AMENDMENT NO. 1 TO COMMON STOCK PUT AGREEMENT

EX-10.22 2 v396618_ex10-22.htm EXHIBIT 10.22

 

Exhibit 10.22

  

AMENDMENT NO. 1

TO COMMON STOCK PUT AGREEMENT

 

This Amendment No. 1 to Common Stock Put Agreement (“Amendment No. 1”) is made and entered into as of December 15, 2014 (the “Effective Date”) by and between Twinlab Consolidated Holdings, Inc. (“TCH”), a Nevada corporation, and Capstone Financial Group, Inc., a Nevada corporation (“Capstone”).

 

WHEREAS, TCH and Capstone are parties to that certain Common Stock Put Agreement, dated as of September 30, 2014 (the “Put Agreement”);

 

WHEREAS, TCH and Capstone wish to modify the terms of the Put Agreement with respect to the initial date upon which a Put (as defined in the Put Agreement) can be exercised;

 

NOW, THEREFORE, for good and valuable consideration, the receipt and sufficiency of which is hereby expressly acknowledged the parties hereto agree as follows:

 

1. Section 2.1(a) of the Put Agreement is hereby deleted in entirety and replaced with the following:

 

The Put. (a) In the event that Capstone does not exercise the Series A Warrant on the Initial Exercise Date or any subsequent Periodic Exercise Date such that as of the February 16, 2015 Exercise Date (the same also being the “Initial Put Right Date”) or any applicable Exercise Date thereafter, Capstone’s cumulative purchases of Common Stock pursuant to the Series A Warrant shall not have been at a rate that is equal to or in excess of the Minimum Rate through such Exercise Date, then beginning on the Initial Put Right Date or such other applicable Exercise Date thereafter, as applicable, TCH shall have the right to notify Capstone not earlier than 30 days and not later than 40 days after the applicable Exercise Date of TCH’s exercise of its put rights hereunder (the “Put Notice”).

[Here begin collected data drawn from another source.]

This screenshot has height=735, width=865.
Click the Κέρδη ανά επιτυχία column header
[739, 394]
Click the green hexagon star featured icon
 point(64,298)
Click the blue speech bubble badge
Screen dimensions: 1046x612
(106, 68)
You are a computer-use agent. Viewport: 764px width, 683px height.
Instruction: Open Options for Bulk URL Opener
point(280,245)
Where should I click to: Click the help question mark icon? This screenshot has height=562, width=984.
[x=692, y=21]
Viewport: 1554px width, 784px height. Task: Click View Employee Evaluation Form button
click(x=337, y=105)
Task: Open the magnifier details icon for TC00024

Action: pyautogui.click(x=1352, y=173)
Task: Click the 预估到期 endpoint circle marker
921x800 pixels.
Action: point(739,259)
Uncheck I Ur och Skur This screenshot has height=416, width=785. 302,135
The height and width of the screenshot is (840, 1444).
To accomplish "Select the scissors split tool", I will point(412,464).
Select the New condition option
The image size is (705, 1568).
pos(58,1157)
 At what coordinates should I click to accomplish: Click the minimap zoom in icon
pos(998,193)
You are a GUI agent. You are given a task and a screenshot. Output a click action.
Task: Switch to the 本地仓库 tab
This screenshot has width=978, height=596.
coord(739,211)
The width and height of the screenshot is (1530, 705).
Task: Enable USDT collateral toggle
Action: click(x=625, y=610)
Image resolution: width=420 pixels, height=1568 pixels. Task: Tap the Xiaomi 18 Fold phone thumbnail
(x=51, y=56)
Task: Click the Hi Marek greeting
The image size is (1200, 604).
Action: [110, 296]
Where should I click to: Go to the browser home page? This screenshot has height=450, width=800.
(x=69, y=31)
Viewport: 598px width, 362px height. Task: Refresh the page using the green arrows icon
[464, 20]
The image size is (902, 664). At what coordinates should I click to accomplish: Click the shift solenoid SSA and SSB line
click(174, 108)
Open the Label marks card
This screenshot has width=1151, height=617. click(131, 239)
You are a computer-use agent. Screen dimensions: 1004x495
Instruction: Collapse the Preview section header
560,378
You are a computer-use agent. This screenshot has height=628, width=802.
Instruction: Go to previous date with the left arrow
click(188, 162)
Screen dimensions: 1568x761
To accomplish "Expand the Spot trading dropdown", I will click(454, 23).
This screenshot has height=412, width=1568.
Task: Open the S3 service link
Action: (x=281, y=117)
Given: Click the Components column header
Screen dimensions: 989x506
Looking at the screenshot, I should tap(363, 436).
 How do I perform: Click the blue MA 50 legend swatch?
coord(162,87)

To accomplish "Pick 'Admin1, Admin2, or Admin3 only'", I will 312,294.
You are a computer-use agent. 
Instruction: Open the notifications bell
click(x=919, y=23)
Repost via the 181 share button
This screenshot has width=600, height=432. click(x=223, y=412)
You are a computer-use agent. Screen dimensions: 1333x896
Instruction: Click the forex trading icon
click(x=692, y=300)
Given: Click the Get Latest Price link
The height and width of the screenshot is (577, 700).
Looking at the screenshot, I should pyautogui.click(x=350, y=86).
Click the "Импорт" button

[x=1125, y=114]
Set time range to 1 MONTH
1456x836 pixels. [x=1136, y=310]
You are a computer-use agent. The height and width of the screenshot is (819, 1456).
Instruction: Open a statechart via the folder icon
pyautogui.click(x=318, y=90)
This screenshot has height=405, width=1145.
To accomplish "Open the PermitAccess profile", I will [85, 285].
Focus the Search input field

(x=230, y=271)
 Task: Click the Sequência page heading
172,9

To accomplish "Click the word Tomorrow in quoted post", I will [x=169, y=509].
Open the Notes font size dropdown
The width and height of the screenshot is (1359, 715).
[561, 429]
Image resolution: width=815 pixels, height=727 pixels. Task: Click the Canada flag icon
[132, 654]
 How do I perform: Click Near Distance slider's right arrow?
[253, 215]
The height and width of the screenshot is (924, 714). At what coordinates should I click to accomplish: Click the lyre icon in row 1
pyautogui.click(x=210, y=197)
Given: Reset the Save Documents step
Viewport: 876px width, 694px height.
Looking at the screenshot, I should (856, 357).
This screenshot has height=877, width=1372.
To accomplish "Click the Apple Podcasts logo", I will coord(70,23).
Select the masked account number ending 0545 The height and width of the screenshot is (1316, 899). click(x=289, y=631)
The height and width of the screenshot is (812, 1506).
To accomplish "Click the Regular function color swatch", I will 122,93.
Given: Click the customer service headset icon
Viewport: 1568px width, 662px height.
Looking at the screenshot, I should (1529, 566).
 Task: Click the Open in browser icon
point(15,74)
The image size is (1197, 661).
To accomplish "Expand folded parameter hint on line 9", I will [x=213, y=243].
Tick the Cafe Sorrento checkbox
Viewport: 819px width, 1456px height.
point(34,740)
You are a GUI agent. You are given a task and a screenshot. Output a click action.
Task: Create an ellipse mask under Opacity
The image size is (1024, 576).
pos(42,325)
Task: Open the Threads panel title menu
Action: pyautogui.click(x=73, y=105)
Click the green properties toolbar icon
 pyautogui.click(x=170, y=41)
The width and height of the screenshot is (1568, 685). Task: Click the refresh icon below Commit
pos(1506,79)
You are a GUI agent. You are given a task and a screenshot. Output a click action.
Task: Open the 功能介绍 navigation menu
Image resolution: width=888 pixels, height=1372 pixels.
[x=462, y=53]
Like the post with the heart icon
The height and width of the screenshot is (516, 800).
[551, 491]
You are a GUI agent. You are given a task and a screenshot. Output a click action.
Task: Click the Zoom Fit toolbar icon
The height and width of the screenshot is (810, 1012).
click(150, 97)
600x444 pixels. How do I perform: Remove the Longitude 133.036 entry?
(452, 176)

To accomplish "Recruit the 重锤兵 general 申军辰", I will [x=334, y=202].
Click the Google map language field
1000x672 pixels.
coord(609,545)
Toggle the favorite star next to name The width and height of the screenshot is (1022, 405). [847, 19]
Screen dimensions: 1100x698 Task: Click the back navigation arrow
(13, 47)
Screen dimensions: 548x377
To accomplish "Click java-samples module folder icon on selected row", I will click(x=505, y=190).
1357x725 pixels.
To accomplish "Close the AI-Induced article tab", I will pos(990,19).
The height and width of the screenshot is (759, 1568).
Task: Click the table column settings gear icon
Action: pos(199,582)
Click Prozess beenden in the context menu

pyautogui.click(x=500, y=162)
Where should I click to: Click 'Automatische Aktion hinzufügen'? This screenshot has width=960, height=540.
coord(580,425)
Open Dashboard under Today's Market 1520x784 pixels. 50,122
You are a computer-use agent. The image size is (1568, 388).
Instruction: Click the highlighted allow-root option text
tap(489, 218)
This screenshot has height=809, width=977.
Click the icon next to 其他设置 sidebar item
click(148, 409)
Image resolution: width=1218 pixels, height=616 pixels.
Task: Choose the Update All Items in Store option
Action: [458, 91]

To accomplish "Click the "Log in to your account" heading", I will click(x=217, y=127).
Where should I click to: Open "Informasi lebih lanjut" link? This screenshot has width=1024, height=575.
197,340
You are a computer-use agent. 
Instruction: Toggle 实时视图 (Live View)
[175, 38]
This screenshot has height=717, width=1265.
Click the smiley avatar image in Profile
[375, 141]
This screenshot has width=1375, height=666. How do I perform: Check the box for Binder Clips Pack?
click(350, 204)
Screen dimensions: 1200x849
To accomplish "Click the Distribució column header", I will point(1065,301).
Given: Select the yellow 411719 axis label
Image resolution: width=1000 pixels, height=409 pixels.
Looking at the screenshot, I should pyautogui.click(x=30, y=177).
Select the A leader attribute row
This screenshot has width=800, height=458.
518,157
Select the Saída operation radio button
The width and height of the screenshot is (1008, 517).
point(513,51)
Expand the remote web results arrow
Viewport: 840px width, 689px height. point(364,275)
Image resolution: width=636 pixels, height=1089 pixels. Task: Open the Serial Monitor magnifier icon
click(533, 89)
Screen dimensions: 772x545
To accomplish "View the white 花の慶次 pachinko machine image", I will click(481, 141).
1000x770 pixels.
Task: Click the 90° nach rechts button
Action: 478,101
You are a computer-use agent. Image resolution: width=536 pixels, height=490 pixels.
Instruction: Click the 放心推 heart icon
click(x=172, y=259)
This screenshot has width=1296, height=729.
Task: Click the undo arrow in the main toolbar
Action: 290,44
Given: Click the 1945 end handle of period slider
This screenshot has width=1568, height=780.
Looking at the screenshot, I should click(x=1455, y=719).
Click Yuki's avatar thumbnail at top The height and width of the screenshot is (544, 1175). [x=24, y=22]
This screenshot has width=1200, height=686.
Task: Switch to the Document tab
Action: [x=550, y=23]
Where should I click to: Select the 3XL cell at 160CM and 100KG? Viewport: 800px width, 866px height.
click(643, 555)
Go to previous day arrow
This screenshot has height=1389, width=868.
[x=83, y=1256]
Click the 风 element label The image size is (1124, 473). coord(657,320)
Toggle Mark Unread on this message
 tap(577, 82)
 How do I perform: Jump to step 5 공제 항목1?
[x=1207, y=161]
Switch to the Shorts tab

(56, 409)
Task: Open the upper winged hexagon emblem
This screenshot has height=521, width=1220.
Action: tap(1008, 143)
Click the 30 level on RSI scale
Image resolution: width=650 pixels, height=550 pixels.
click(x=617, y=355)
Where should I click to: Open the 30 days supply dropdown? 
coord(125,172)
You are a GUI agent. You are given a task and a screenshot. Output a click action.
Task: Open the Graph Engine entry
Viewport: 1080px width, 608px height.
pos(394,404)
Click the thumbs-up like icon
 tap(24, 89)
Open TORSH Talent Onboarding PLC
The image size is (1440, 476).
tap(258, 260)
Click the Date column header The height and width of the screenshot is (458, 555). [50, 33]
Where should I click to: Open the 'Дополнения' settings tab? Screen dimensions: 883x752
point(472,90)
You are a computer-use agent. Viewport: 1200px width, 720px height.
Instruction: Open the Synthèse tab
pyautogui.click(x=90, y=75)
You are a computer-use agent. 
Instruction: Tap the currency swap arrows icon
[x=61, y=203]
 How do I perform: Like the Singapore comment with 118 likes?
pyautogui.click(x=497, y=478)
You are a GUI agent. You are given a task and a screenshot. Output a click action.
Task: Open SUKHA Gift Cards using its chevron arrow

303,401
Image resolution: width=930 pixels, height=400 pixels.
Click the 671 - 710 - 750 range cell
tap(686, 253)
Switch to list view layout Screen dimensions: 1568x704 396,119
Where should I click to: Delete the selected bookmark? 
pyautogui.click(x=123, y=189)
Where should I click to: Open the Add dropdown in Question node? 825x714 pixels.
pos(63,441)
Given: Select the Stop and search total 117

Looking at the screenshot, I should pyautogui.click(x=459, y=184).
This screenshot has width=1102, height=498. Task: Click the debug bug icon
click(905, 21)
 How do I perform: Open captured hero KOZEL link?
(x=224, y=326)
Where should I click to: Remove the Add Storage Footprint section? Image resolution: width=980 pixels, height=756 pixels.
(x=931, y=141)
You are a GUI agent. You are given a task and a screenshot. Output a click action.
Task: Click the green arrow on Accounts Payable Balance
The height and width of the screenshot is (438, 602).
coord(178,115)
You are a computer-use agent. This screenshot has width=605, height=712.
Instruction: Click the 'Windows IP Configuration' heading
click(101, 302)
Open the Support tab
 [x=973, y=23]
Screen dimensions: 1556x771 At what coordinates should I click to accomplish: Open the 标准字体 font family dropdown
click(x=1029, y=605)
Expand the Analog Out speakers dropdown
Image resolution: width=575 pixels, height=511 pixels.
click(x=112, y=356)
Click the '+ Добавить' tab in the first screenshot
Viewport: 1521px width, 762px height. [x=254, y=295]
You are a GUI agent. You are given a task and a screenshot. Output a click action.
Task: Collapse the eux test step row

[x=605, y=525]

Upon receipt of the Put Notice, Capstone shall be required to exercise the Series A Warrant to (i) purchase by a date identified in the Put Notice that is no earlier than 10 days after and no later than 30 days after the date of the Put Notice (the “Put Date”), such amount of Common Stock as would, if purchased as of the February 16, 2015 Exercise Date or any applicable Exercise Date thereafter to which the Put Notice relates, have made Capstone’s purchases of Common Stock pursuant to the Series A Warrant as of such Exercise Date equal to the Minimum Rate (the “Initial Mandatory Purchase”), and (ii) purchase by a date that is no later than each subsequent Periodic Exercise Date an amount of Common Stock such that as of each such Periodic Exercise Date, Capstone’s cumulative purchases of Common Stock pursuant to the Series A Warrant through that date shall have been at a rate that is no less than the Minimum Rate (the “Periodic Mandatory Purchases”).”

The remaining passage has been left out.